··· ENTRIES PROVIDED
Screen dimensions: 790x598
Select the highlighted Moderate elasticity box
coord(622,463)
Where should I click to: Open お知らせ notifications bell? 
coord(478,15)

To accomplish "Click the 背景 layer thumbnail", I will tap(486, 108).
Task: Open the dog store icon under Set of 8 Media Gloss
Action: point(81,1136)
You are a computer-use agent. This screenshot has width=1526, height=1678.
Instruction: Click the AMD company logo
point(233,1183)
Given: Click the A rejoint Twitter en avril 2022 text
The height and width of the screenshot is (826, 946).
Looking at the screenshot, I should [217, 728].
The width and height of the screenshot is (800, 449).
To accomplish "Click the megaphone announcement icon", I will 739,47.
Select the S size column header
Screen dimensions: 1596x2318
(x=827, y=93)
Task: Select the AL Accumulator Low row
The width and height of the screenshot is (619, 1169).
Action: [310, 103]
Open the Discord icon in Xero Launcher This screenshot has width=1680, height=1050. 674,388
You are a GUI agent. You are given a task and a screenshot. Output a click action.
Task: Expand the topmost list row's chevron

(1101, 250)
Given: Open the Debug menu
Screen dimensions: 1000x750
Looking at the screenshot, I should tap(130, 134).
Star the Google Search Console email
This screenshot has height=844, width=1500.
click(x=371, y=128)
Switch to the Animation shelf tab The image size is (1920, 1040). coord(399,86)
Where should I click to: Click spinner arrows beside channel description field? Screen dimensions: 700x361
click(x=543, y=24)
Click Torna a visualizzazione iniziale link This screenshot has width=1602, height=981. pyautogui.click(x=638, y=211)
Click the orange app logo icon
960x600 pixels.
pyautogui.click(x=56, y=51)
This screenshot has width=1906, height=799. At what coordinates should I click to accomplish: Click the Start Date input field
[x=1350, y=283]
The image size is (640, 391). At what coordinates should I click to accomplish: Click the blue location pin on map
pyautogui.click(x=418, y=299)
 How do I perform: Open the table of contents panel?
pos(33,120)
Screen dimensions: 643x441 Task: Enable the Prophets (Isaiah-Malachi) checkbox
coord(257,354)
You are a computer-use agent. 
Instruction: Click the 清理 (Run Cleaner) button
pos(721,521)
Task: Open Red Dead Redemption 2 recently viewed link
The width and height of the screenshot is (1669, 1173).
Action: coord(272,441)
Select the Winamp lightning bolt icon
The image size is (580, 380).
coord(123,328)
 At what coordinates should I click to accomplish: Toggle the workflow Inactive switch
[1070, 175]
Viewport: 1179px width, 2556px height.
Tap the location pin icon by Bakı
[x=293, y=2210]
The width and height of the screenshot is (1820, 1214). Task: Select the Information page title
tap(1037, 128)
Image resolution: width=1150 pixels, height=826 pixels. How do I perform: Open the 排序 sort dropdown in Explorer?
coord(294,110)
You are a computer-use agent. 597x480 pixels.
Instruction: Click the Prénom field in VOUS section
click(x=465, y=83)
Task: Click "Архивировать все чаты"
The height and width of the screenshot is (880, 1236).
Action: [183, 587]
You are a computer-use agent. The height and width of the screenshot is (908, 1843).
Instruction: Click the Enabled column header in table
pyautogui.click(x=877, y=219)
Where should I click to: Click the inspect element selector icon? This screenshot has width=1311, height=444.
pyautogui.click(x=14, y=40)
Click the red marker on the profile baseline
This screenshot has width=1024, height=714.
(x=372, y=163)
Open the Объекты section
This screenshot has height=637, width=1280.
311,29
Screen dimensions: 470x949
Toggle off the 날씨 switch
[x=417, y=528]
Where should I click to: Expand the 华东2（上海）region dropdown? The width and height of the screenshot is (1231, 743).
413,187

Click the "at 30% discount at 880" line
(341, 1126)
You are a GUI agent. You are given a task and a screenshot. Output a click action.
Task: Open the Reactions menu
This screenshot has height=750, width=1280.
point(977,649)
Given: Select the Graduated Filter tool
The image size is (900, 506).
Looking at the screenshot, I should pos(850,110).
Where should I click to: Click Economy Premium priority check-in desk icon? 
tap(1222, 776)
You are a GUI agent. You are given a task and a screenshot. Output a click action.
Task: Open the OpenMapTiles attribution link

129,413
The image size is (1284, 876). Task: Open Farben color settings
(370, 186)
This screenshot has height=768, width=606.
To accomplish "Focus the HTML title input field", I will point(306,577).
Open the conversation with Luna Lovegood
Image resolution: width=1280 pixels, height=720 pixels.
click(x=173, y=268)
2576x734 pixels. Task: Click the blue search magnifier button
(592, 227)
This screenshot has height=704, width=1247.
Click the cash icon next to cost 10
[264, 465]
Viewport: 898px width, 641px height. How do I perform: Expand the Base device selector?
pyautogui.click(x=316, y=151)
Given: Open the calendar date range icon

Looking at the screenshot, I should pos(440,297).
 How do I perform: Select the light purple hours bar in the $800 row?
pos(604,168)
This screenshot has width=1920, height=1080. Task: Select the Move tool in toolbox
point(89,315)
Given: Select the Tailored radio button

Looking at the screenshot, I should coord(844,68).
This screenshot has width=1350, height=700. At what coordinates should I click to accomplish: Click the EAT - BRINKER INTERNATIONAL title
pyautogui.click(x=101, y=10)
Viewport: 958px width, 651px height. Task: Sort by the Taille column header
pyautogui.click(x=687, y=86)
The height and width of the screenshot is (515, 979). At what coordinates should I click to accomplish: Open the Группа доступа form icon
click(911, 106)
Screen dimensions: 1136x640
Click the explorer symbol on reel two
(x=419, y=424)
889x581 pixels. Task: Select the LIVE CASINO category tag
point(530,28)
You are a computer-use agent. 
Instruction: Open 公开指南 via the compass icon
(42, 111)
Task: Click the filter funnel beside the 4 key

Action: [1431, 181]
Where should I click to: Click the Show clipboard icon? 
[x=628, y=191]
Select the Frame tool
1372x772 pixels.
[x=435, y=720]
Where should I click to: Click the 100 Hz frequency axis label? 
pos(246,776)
······
• _EXERCISE REQUIREMENTS_: Copy down every record, keeping each one exact.

• _EXPECTED ANSWER_:
Screen dimensions: 790x598
Select the highlighted Moderate elasticity box
coord(622,463)
Where should I click to: Open お知らせ notifications bell? 
coord(478,15)

To accomplish "Click the 背景 layer thumbnail", I will tap(486, 108).
Task: Open the dog store icon under Set of 8 Media Gloss
Action: point(81,1136)
You are a computer-use agent. This screenshot has width=1526, height=1678.
Instruction: Click the AMD company logo
point(233,1183)
Given: Click the A rejoint Twitter en avril 2022 text
The height and width of the screenshot is (826, 946).
Looking at the screenshot, I should [217, 728].
The width and height of the screenshot is (800, 449).
To accomplish "Click the megaphone announcement icon", I will 739,47.
Select the S size column header
Screen dimensions: 1596x2318
(x=827, y=93)
Task: Select the AL Accumulator Low row
The width and height of the screenshot is (619, 1169).
Action: [310, 103]
Open the Discord icon in Xero Launcher This screenshot has width=1680, height=1050. 674,388
You are a GUI agent. You are given a task and a screenshot. Output a click action.
Task: Expand the topmost list row's chevron

(1101, 250)
Given: Open the Debug menu
Screen dimensions: 1000x750
Looking at the screenshot, I should tap(130, 134).
Star the Google Search Console email
This screenshot has height=844, width=1500.
click(x=371, y=128)
Switch to the Animation shelf tab The image size is (1920, 1040). coord(399,86)
Where should I click to: Click spinner arrows beside channel description field? Screen dimensions: 700x361
click(x=543, y=24)
Click Torna a visualizzazione iniziale link This screenshot has width=1602, height=981. pyautogui.click(x=638, y=211)
Click the orange app logo icon
960x600 pixels.
pyautogui.click(x=56, y=51)
This screenshot has width=1906, height=799. At what coordinates should I click to accomplish: Click the Start Date input field
[x=1350, y=283]
The image size is (640, 391). At what coordinates should I click to accomplish: Click the blue location pin on map
pyautogui.click(x=418, y=299)
 How do I perform: Open the table of contents panel?
pos(33,120)
Screen dimensions: 643x441 Task: Enable the Prophets (Isaiah-Malachi) checkbox
coord(257,354)
You are a computer-use agent. 
Instruction: Click the 清理 (Run Cleaner) button
pos(721,521)
Task: Open Red Dead Redemption 2 recently viewed link
The width and height of the screenshot is (1669, 1173).
Action: coord(272,441)
Select the Winamp lightning bolt icon
The image size is (580, 380).
coord(123,328)
 At what coordinates should I click to accomplish: Toggle the workflow Inactive switch
[1070, 175]
Viewport: 1179px width, 2556px height.
Tap the location pin icon by Bakı
[x=293, y=2210]
The width and height of the screenshot is (1820, 1214). Task: Select the Information page title
tap(1037, 128)
Image resolution: width=1150 pixels, height=826 pixels. How do I perform: Open the 排序 sort dropdown in Explorer?
coord(294,110)
You are a computer-use agent. 597x480 pixels.
Instruction: Click the Prénom field in VOUS section
click(x=465, y=83)
Task: Click "Архивировать все чаты"
The height and width of the screenshot is (880, 1236).
Action: [183, 587]
You are a computer-use agent. The height and width of the screenshot is (908, 1843).
Instruction: Click the Enabled column header in table
pyautogui.click(x=877, y=219)
Where should I click to: Click the inspect element selector icon? This screenshot has width=1311, height=444.
pyautogui.click(x=14, y=40)
Click the red marker on the profile baseline
This screenshot has width=1024, height=714.
(x=372, y=163)
Open the Объекты section
This screenshot has height=637, width=1280.
311,29
Screen dimensions: 470x949
Toggle off the 날씨 switch
[x=417, y=528]
Where should I click to: Expand the 华东2（上海）region dropdown? The width and height of the screenshot is (1231, 743).
413,187

Click the "at 30% discount at 880" line
(341, 1126)
You are a GUI agent. You are given a task and a screenshot. Output a click action.
Task: Open the Reactions menu
This screenshot has height=750, width=1280.
point(977,649)
Given: Select the Graduated Filter tool
The image size is (900, 506).
Looking at the screenshot, I should pos(850,110).
Where should I click to: Click Economy Premium priority check-in desk icon? 
tap(1222, 776)
You are a GUI agent. You are given a task and a screenshot. Output a click action.
Task: Open the OpenMapTiles attribution link

129,413
The image size is (1284, 876). Task: Open Farben color settings
(370, 186)
This screenshot has height=768, width=606.
To accomplish "Focus the HTML title input field", I will point(306,577).
Open the conversation with Luna Lovegood
Image resolution: width=1280 pixels, height=720 pixels.
click(x=173, y=268)
2576x734 pixels. Task: Click the blue search magnifier button
(592, 227)
This screenshot has height=704, width=1247.
Click the cash icon next to cost 10
[264, 465]
Viewport: 898px width, 641px height. How do I perform: Expand the Base device selector?
pyautogui.click(x=316, y=151)
Given: Open the calendar date range icon

Looking at the screenshot, I should pos(440,297).
 How do I perform: Select the light purple hours bar in the $800 row?
pos(604,168)
This screenshot has width=1920, height=1080. Task: Select the Move tool in toolbox
point(89,315)
Given: Select the Tailored radio button

Looking at the screenshot, I should coord(844,68).
This screenshot has width=1350, height=700. At what coordinates should I click to accomplish: Click the EAT - BRINKER INTERNATIONAL title
pyautogui.click(x=101, y=10)
Viewport: 958px width, 651px height. Task: Sort by the Taille column header
pyautogui.click(x=687, y=86)
The height and width of the screenshot is (515, 979). At what coordinates should I click to accomplish: Open the Группа доступа form icon
click(911, 106)
Screen dimensions: 1136x640
Click the explorer symbol on reel two
(x=419, y=424)
889x581 pixels. Task: Select the LIVE CASINO category tag
point(530,28)
You are a computer-use agent. 
Instruction: Open 公开指南 via the compass icon
(42, 111)
Task: Click the filter funnel beside the 4 key

Action: [1431, 181]
Where should I click to: Click the Show clipboard icon? 
[x=628, y=191]
Select the Frame tool
1372x772 pixels.
[x=435, y=720]
Where should I click to: Click the 100 Hz frequency axis label? 
pos(246,776)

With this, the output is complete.